* [What you will do]: Retype, exactly and with both ends included, the lines below from the one containing "Click the Category column header" through the end; omit the pictures.

* [Extracted entries]:
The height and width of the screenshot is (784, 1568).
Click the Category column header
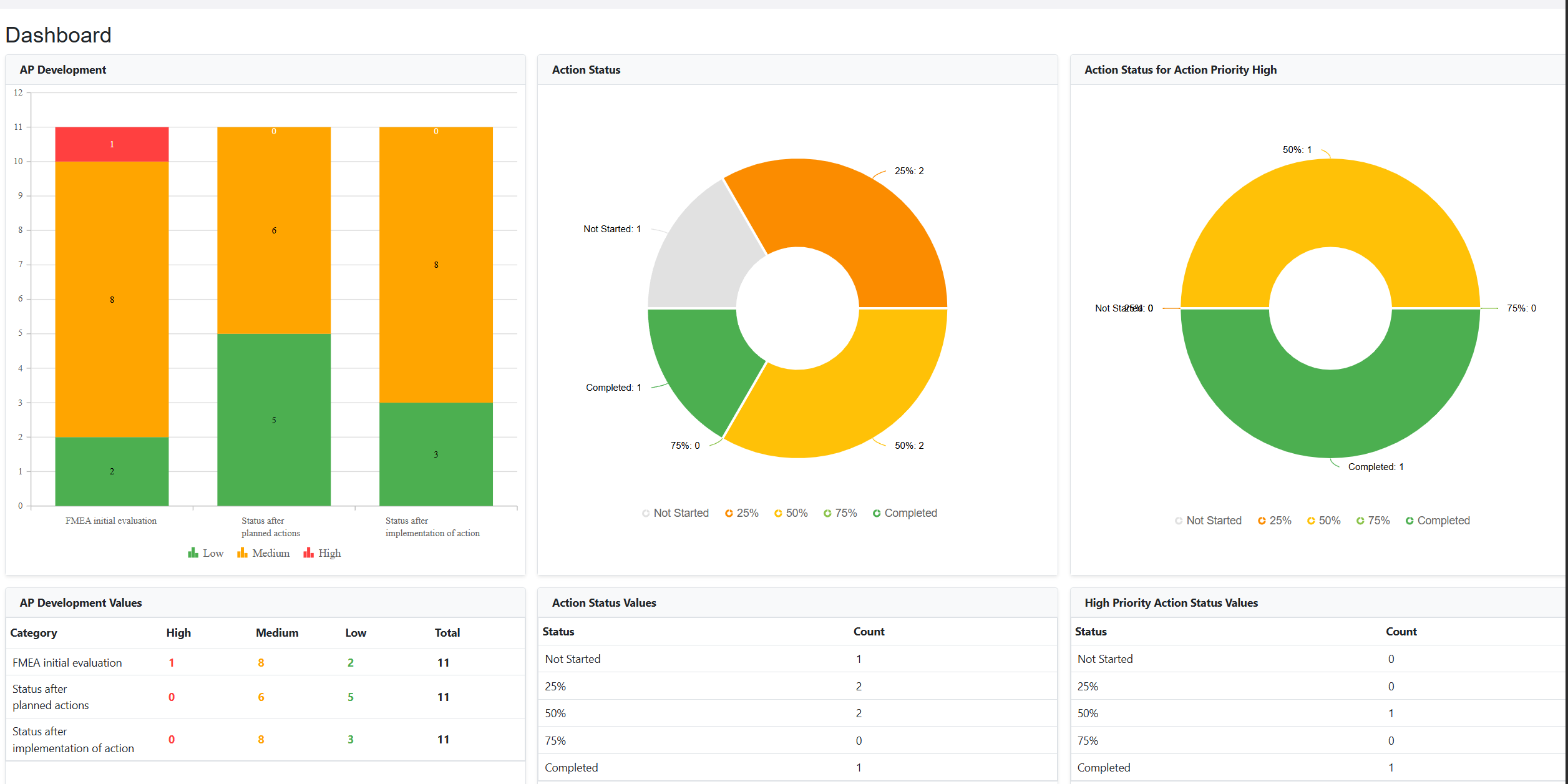34,633
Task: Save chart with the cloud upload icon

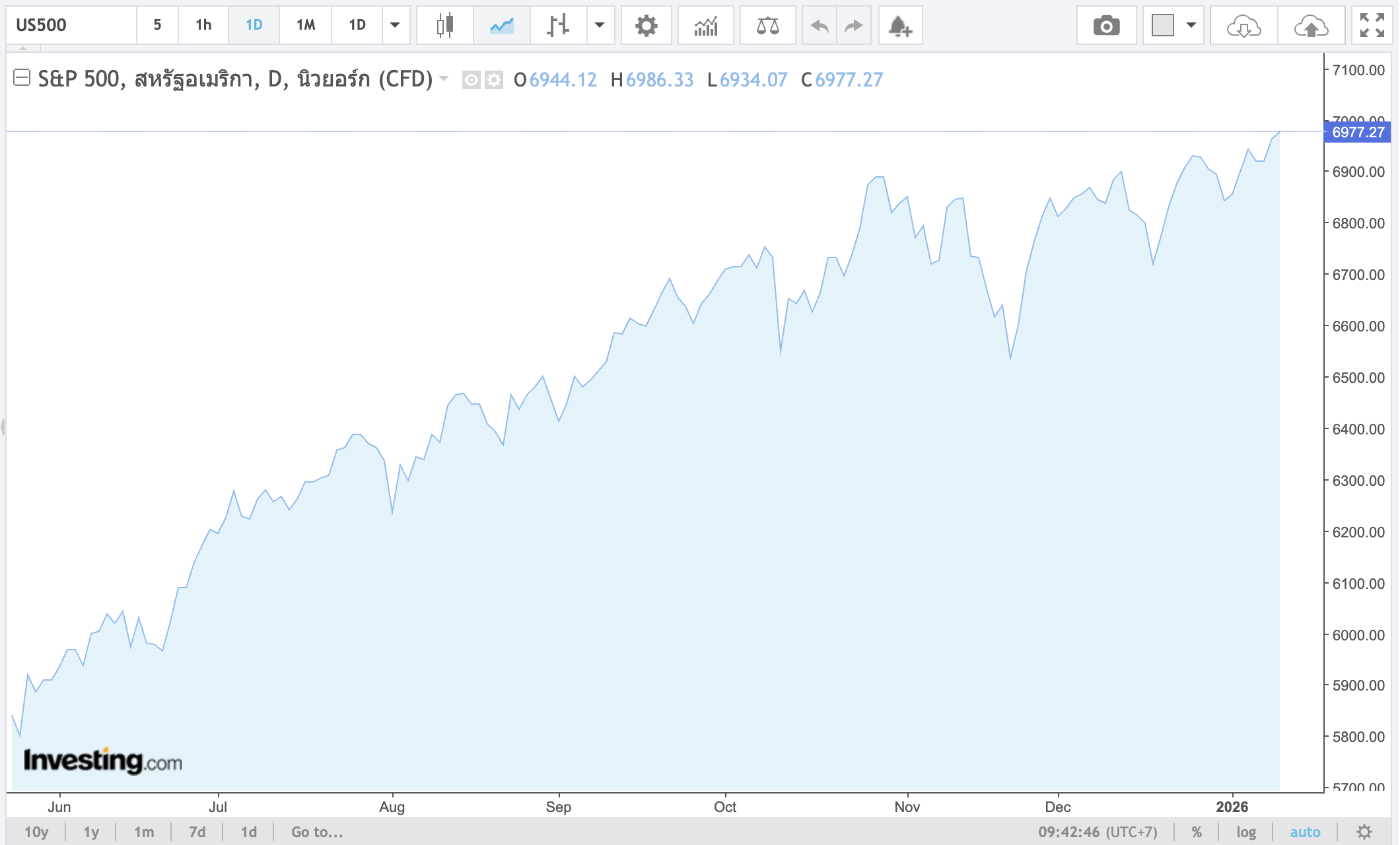Action: click(x=1311, y=26)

* [Exercise response]:
Click the Category column header
34,633
Task: Save chart with the cloud upload icon

Action: click(x=1311, y=26)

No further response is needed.